LENOZ certification is optional. Its purpose is to:
- raise awareness of sustainable housing;
- bring more transparency to the property market: the certificate provides a great deal of information about the certified dwelling.
- serves as a guide throughout the entire construction process;
- can be used to assess the consequences of decisions taken by the owner of the building, not only in terms of energy efficiency but also in terms of:
- the sustainability of the home;
- its location;
- indoor air quality.
The LENOZ certificate is based on data provided in the building's energy performance certificate.
LENOZ certificates can be issued by architects, consulting engineers, energy consultants and other professionals authorised to issue energy performance certificates.
Who is concerned
The LENOZ certificate for a residential building must be applied for by:
- the owner of a single-family home or a multi-unit residential building;
- the building's developer, if they are the owner;
- the co-ownership trustee, on behalf of the co-owners of a multi-unit residential building.
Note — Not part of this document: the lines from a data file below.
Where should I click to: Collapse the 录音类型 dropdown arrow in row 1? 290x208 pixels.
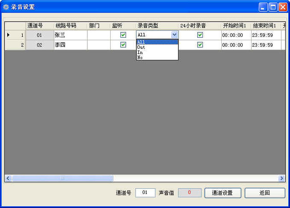point(174,35)

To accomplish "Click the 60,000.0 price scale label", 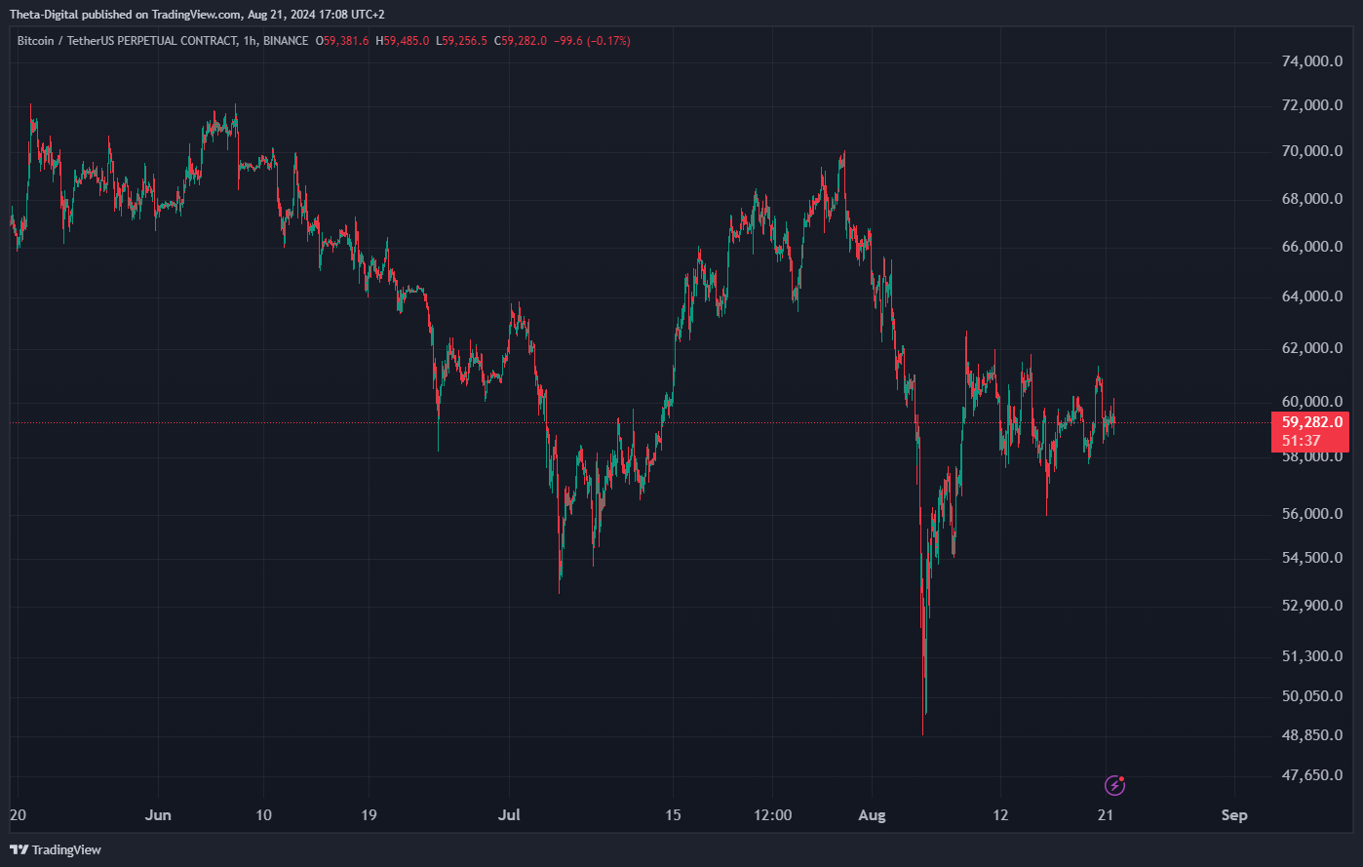I will point(1311,401).
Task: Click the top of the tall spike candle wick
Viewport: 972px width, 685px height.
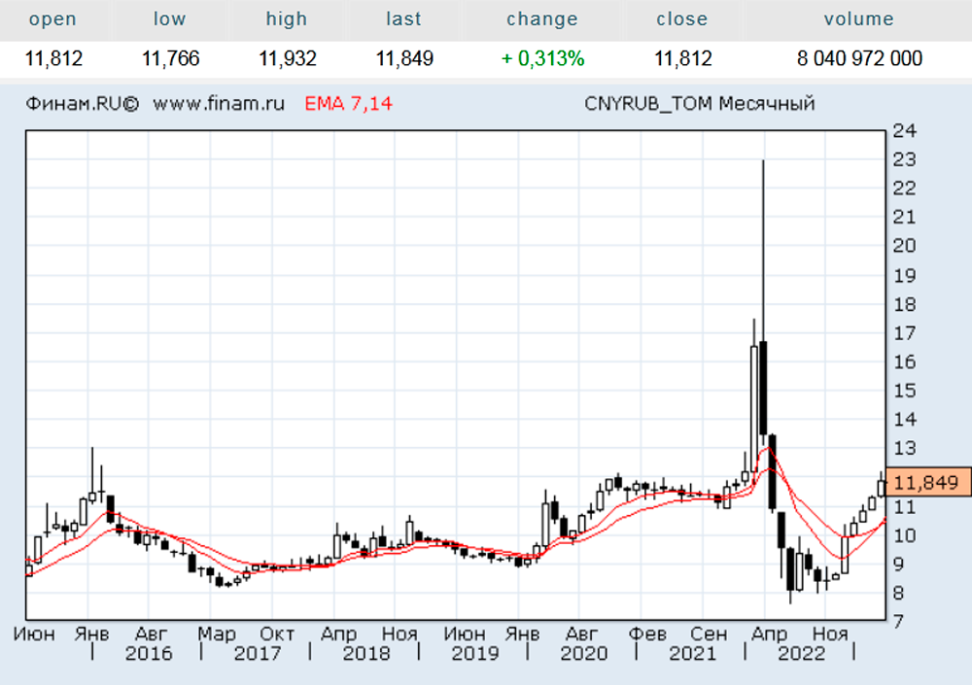Action: (x=763, y=161)
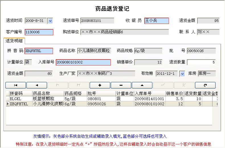Refresh data with the circular arrow button
The height and width of the screenshot is (148, 225).
pyautogui.click(x=205, y=85)
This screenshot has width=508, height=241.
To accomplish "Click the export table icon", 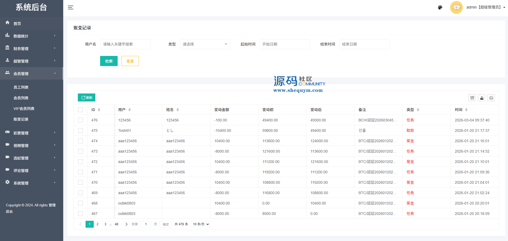I will pos(482,98).
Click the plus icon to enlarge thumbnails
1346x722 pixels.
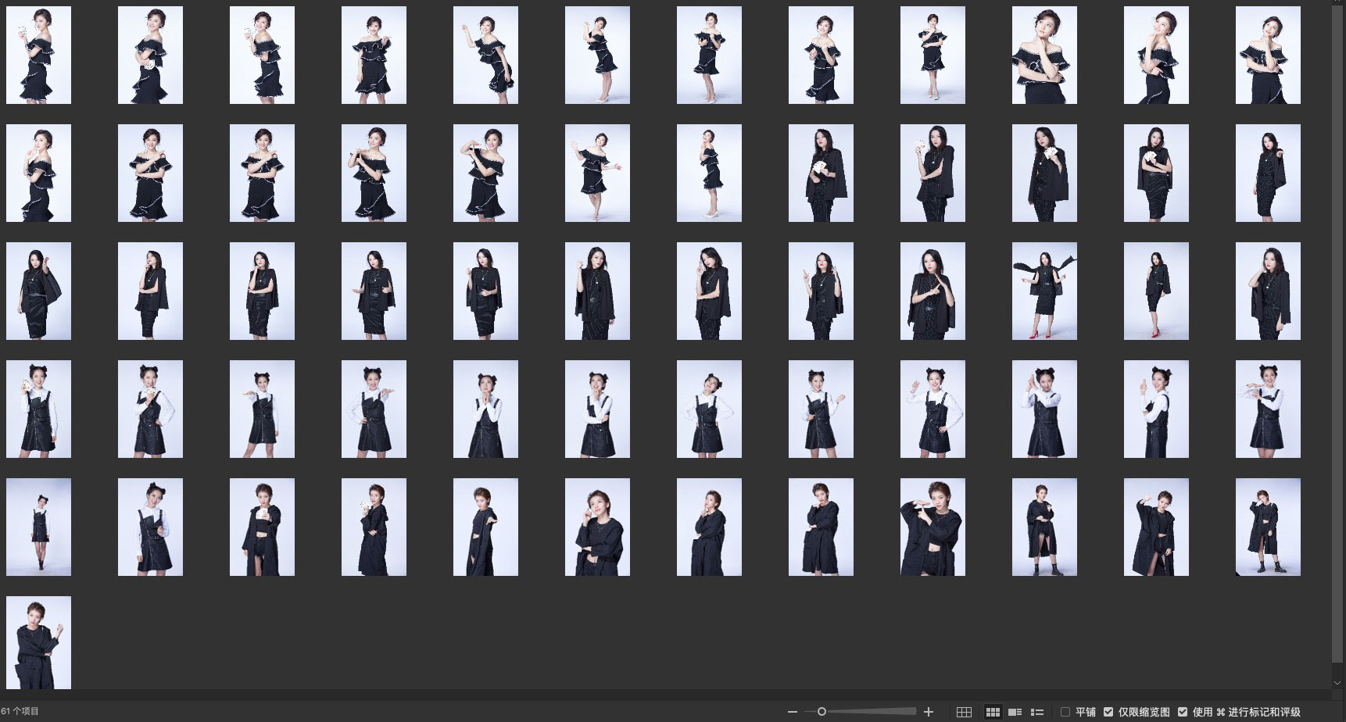pos(929,712)
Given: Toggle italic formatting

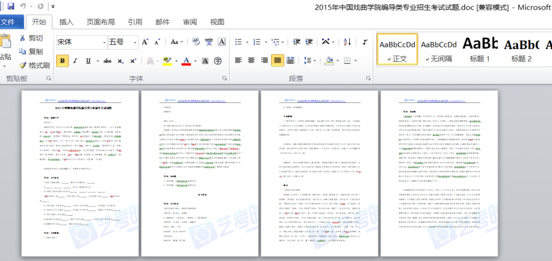Looking at the screenshot, I should point(76,61).

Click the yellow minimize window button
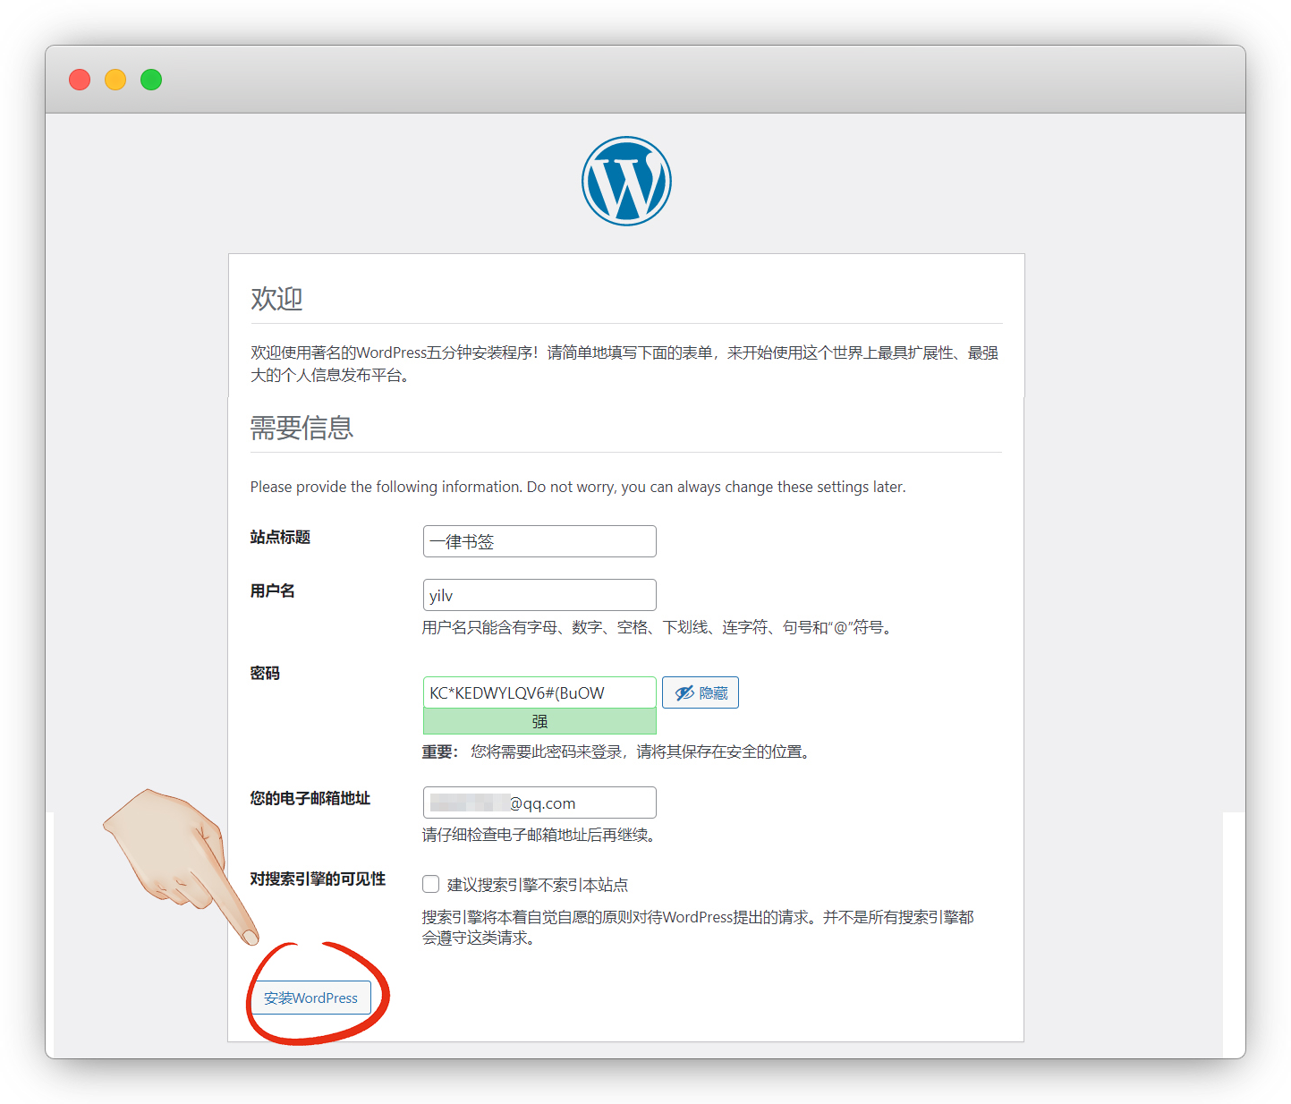115,80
The certificate can be issued for:
- any new residential building;
- any substantial or comprehensive energy enhancement works;
- any residential building or part thereof for which an energy performance certificate has been issued.
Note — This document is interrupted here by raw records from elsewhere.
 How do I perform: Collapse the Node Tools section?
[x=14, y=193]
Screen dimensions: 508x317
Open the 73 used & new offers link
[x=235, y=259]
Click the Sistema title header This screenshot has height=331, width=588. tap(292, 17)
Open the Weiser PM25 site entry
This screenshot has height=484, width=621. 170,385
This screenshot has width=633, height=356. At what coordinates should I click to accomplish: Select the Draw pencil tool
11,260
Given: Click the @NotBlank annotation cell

The person applying for the LENOZ certificate will be required to pay the cost of having it drawn up.
Financial aid may be granted by the Ministry of Housing to cover the cost of having the certificate drawn up.
How to proceed
The certification covers 6 assessment categories (comprising 143 criteria):
- location: criteria relating to the location of the dwelling;
- social: criteria used to assess the social features of a multi-unit building and how the floor space is used;
- savings: criteria used to assess the energy costs for the dwelling;
- environment: criteria used to assess, among other things, the environmental impact of the building materials used;
- building and technical installations: criteria relating to the quality of the building and its technical installations;
- functional features: criteria used to assess the adequacy of the dwelling for its intended use.
The sustainability certificate is drawn up by the expert handing the file, and shows the building's sustainability classification:
- class 1: very high level of sustainability (4 LENOZ leaves), satisfying 85 % of the criteria;
- class 2: high level of sustainability (3 LENOZ leaves), satisfying 70 % of the criteria;
- class 3: good level of sustainability (2 LENOZ leaves), satisfying 55 % of the criteria; and
- class 4: minimal sustainability (1 LENOZ leaf), satisfying 40 % of the criteria.
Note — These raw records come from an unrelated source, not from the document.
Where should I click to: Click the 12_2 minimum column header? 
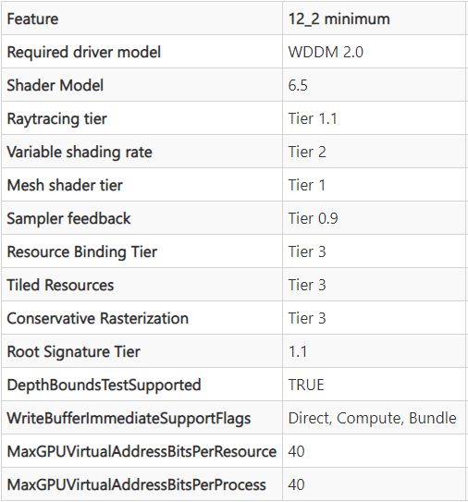pyautogui.click(x=339, y=18)
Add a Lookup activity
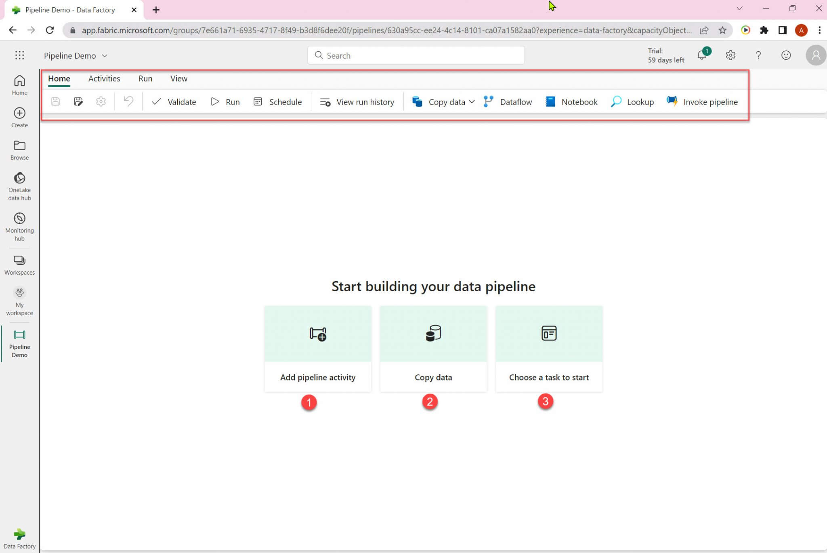 632,102
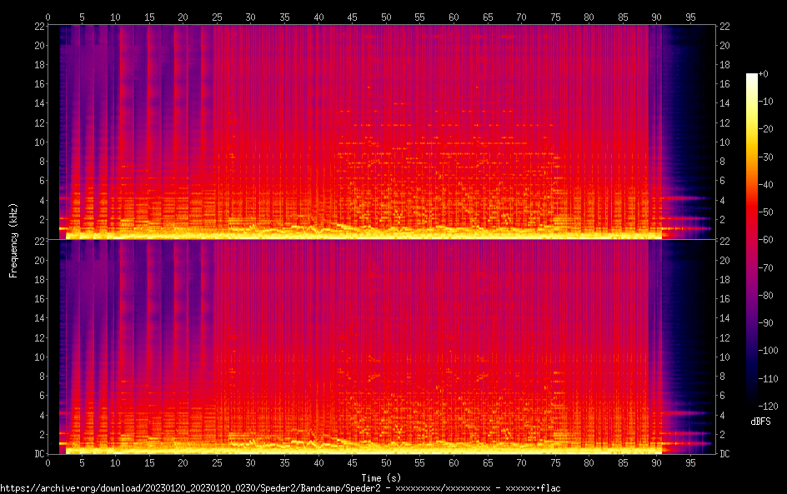Select the 50 second tick on top time axis
787x494 pixels.
(x=385, y=17)
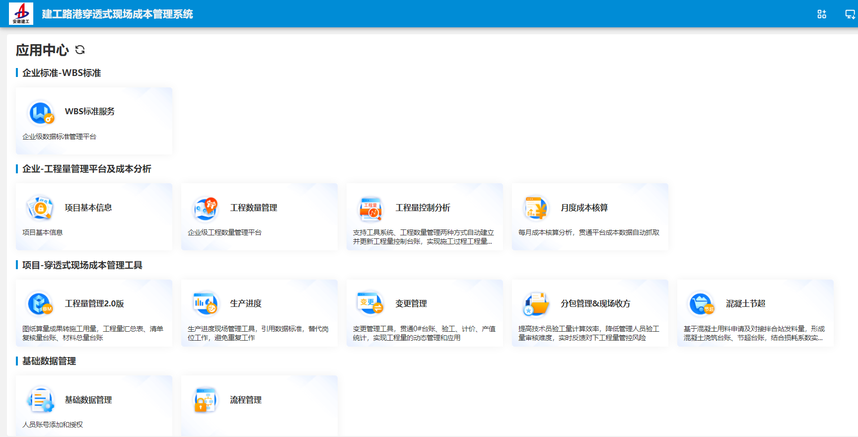Click the 混凝土节超 title text
Viewport: 858px width, 437px height.
coord(745,303)
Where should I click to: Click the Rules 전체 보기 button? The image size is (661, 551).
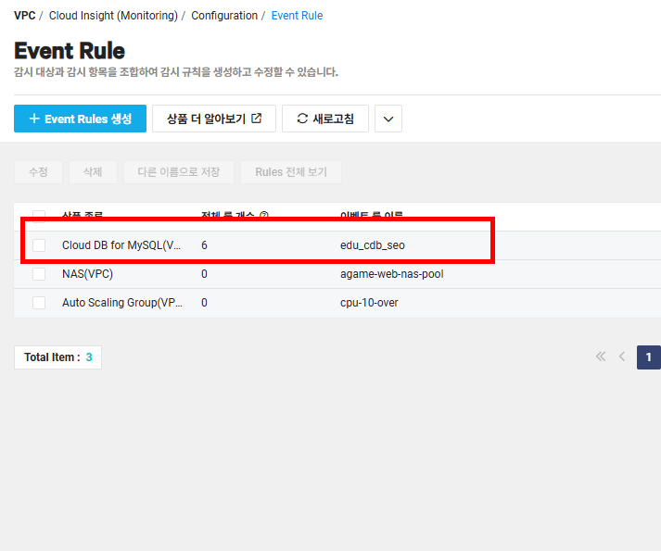pos(291,172)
Applying for a LENOZ certificate
The certificate is issued by:
- an architect;
- a consulting engineer;
- an energy consultant;
- a professional approved to perform technical tasks for the purpose of energy-related studies or inspections, and more particularly for the purpose of:
- carrying out energy audits;
- determining the energy performance of buildings and issuing energy performance certificates.
It is recommended that all such professionals take a LENOZ course.
The list of experts who have completed a LENOZ course is published on the Ministry of Housing website.
Applicants may contact an expert of their choice.
The LENOZ certificate must be issued in as many original copies as there are owners of the certified building.
Each owner must possess an original copy of the sustainability certificate.
Documents required for a LENOZ certificate
The applicant must enclose the following documents:
- a copy of the energy performance certificate;
- a cadastral map;
- a layout plan;
- plan views;
- sectional plans;
- elevation plans, showing walls, etc.
Before issuing the certificate, the expert may require other documents.
LENOZ certificates are valid for 10 years from their date of issue. The date of issue and expiry date are shown on the certificate.
The certificate will cease to be valid if a new energy performance certificate needs to be issued for the dwelling in question.
In the case of a building held in co-ownership, the decision to apply for a LENOZ certificate is taken by majority vote of the co-owners present or represented. As such, a minority of co-owners cannot oppose an application for a LENOZ certificate.
A potential buyer or tenant who has expressed an interest in purchasing or renting a dwelling, whose owner has expressed their interest in selling or letting the dwelling in question, must be able to consult the sustainability certificate issued for the dwelling in question and for whose issuance the owner received financial support.
The Ministry of Housing keeps a register of all residential housing sustainability certificates and their annexes.
In the event of a change of ownership, the owner in possession of the sustainability certificate must give the original copy of the certificate to the new owner.